ADVANCED AND WHOLE GENOME WORKFLOW HARDWARE REQUIREMENTS

If you are working with whole exomes or genomes, especially if or hundreds to thousands of samples, we suggest a high-memory configuration and plenty of storage capacity:

16GB+ of RAM (32GB for Servers)

8+ CPU Cores

1TB of space available for annotations and projects

OPERATING SYSTEMS

The following operating systems are supported:

64-bit Windows 7 or later (32-bit also supported, but not recommended)

Linux Ubuntu 14.04 or later (64-bit only)

Linux RHEL 6 or later, or equivalently CentOS 6 or later (64-bit only)

Mac OS X 10.9 or later

PROXY SETTINGS, FIREWALLS AND ANTIVIRUS

Golden Helix VarSeq and SVS can be configured to access the internet through a SOCKS5 or HTTP/HTTPS Tunneling Proxy. Go to Tools -> Proxy Settings… to configure.

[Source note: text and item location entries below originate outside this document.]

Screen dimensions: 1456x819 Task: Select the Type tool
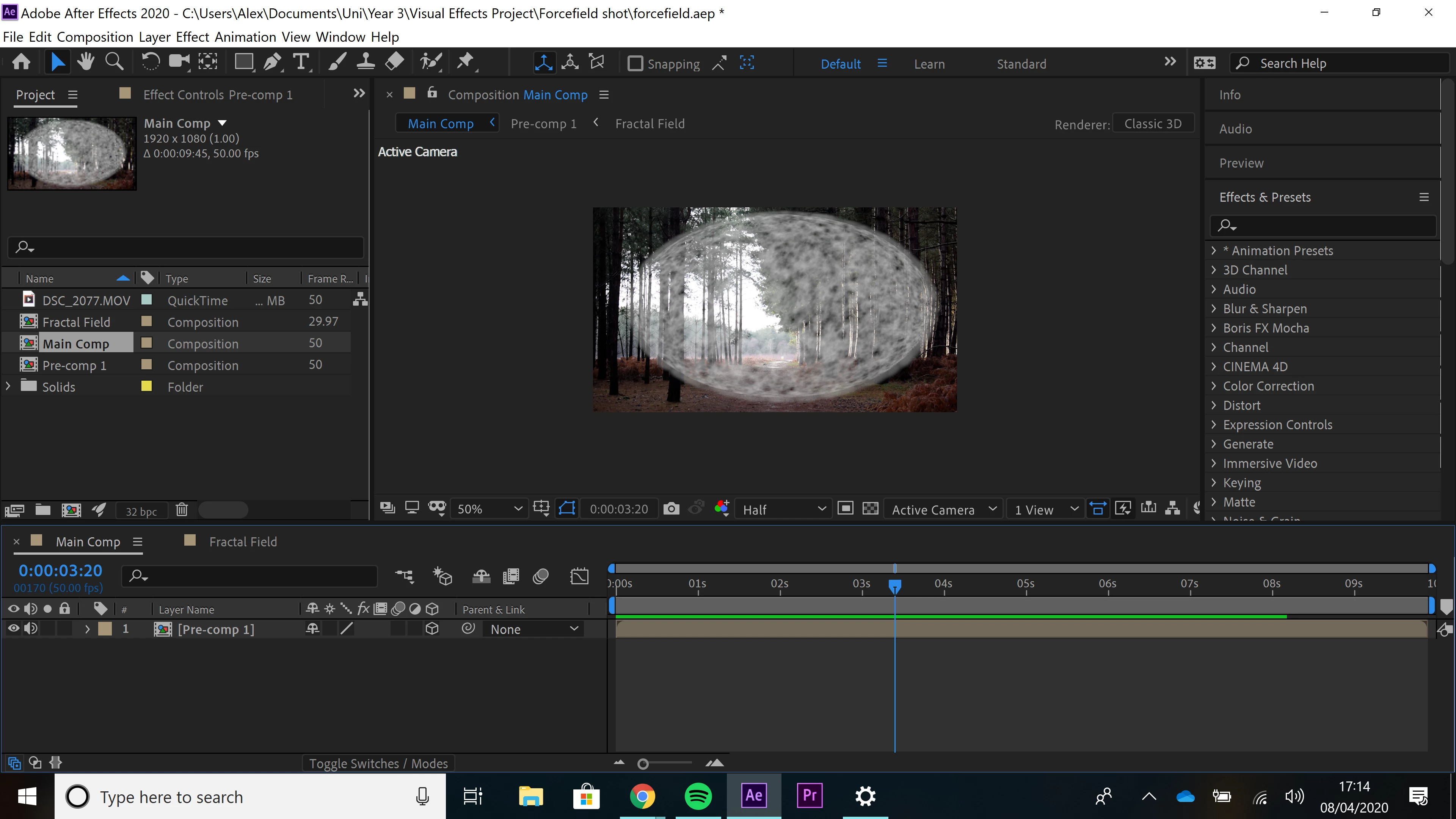pos(301,61)
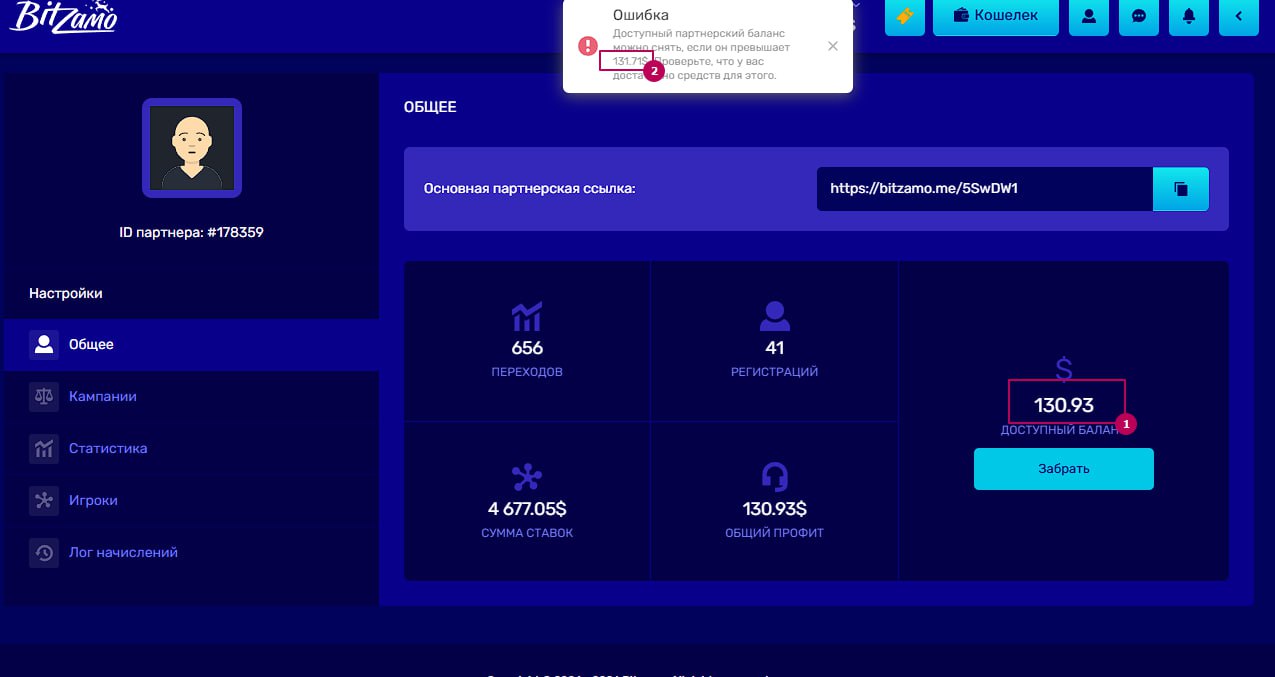Viewport: 1275px width, 677px height.
Task: Dismiss the Ошибка error notification
Action: (833, 46)
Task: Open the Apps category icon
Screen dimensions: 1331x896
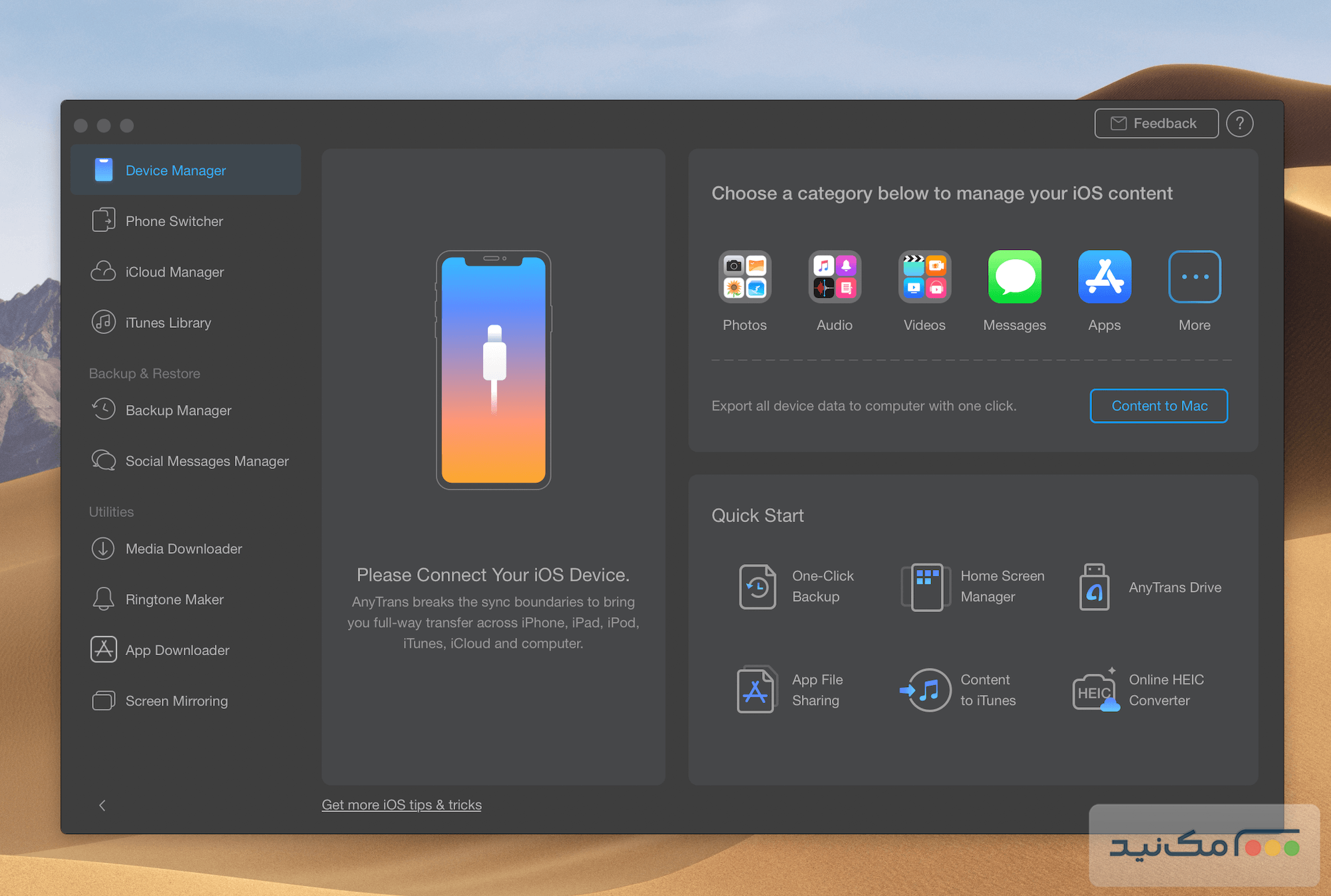Action: tap(1104, 277)
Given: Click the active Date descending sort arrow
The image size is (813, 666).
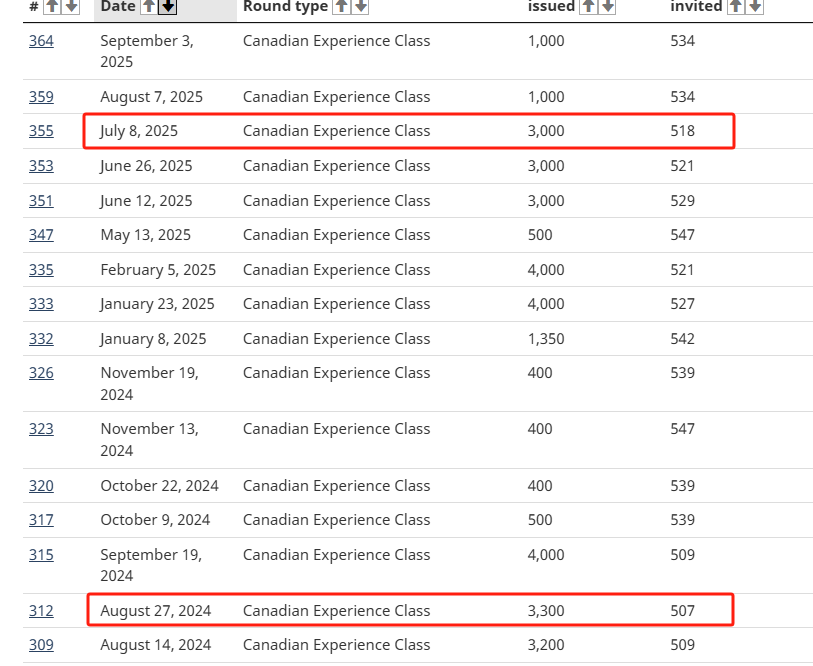Looking at the screenshot, I should click(x=167, y=7).
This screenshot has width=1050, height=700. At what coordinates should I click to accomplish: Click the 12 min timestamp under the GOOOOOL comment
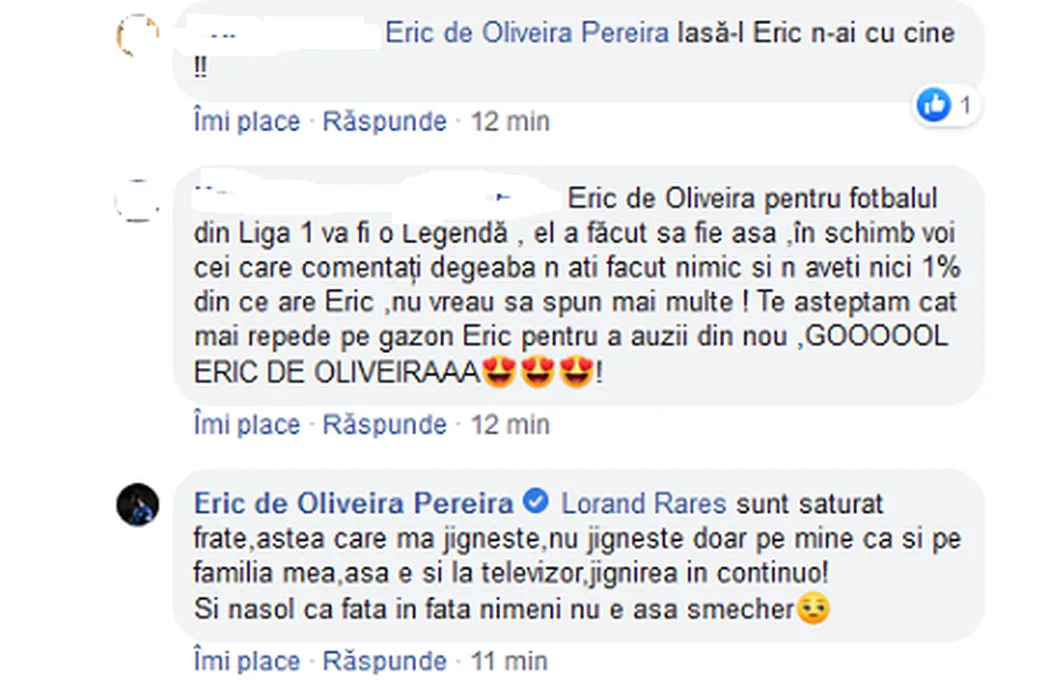pyautogui.click(x=510, y=425)
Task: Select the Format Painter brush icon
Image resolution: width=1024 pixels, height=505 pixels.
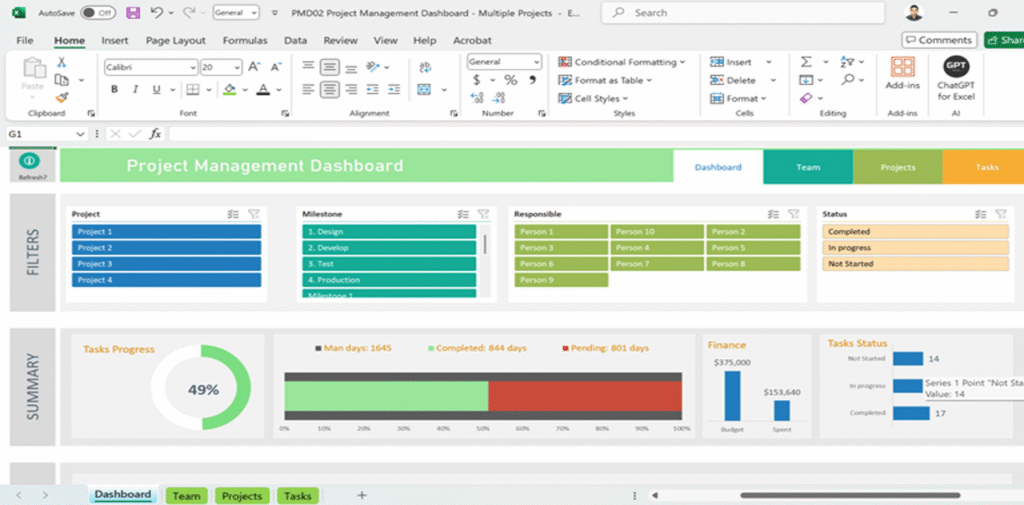Action: pyautogui.click(x=62, y=98)
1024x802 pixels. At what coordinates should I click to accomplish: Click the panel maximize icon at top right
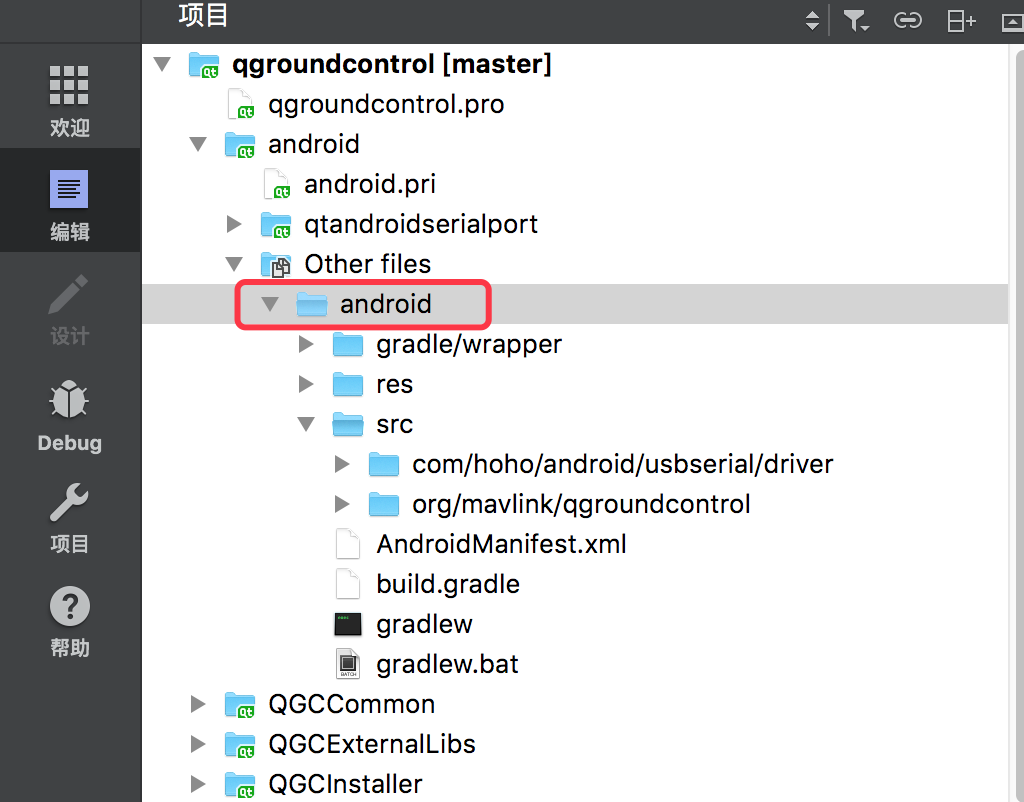coord(1013,21)
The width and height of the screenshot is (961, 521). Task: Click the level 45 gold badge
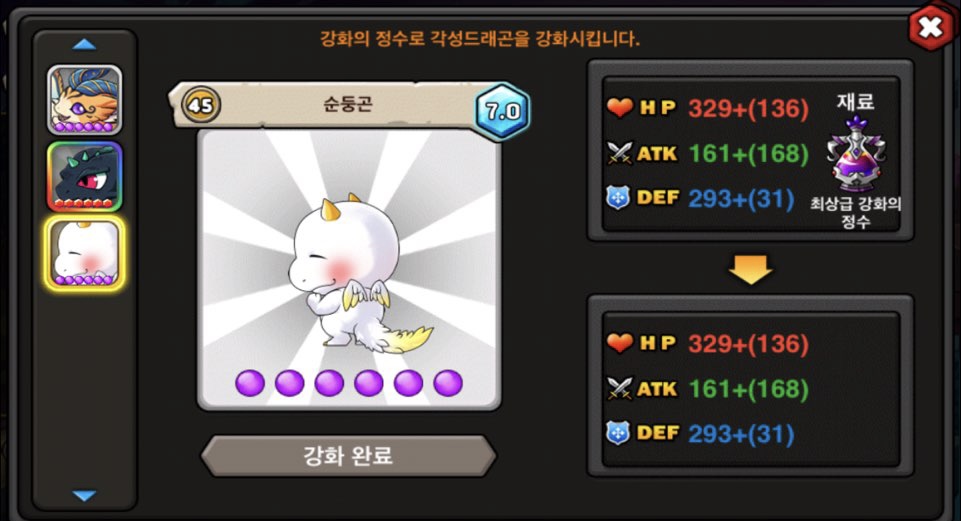200,105
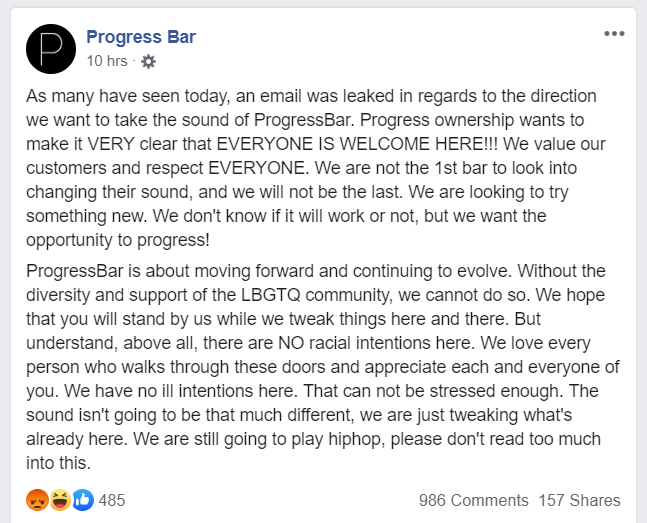This screenshot has width=647, height=523.
Task: Click the final 'into this.' line
Action: [58, 463]
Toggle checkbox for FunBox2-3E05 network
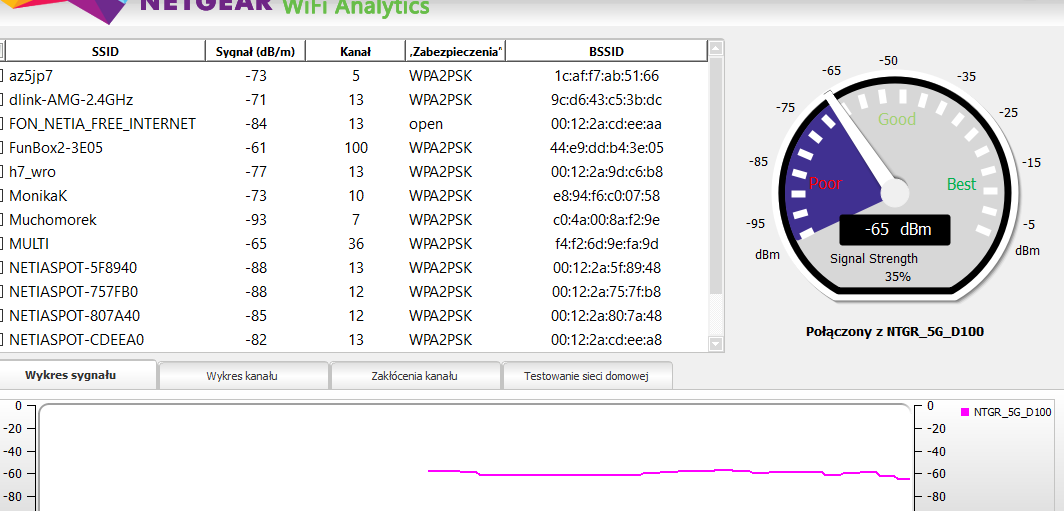 tap(2, 148)
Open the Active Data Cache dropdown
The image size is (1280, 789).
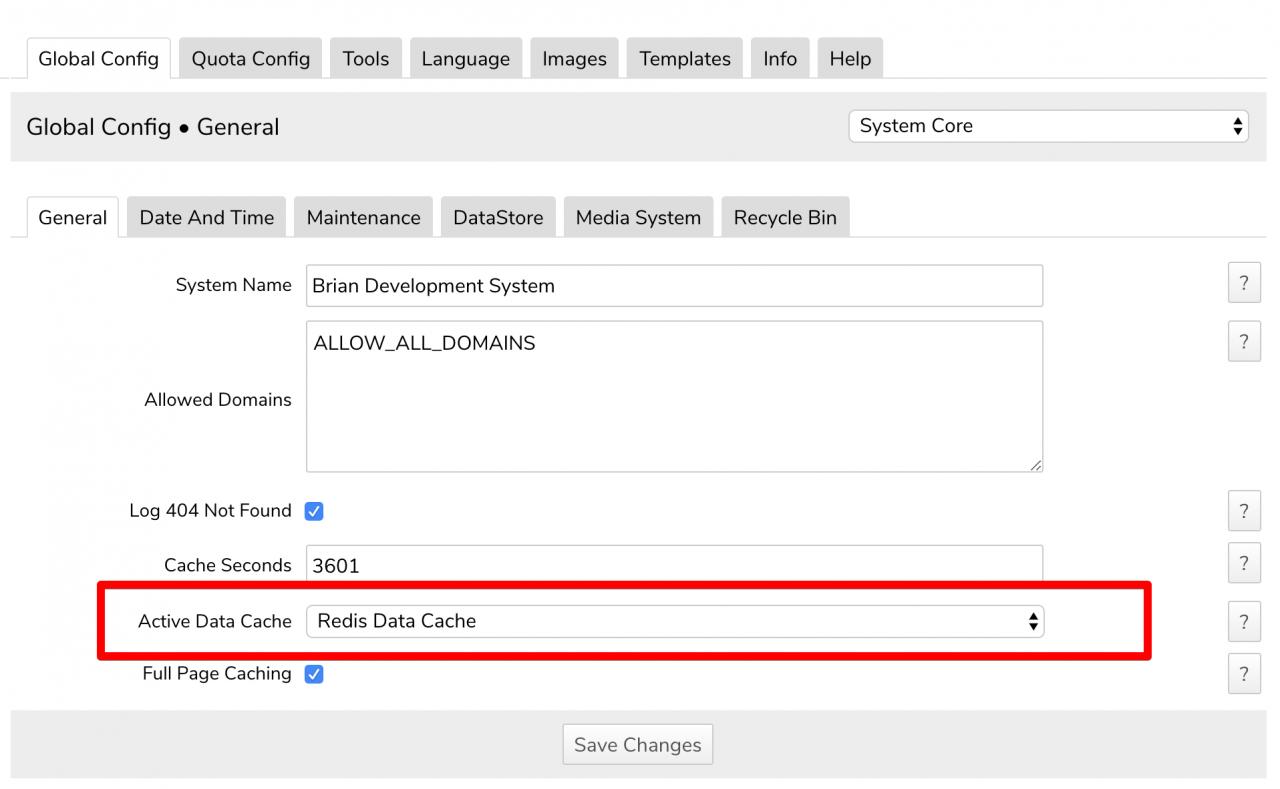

The software only needs to make outgoing connections on standard HTTP/HTTPS ports and protocols. If a local firewall is installed that prevents these types of outgoing connections (this is very uncommon), firewall rules will need to be created to whitelist the software.

Note we have run into numerous issues where aggressive anti-virus programs prevent the product from performing normal operations such as opening files and logging in. You may need to whitelist Golden Helix executables or disable these tools to perform your analytics.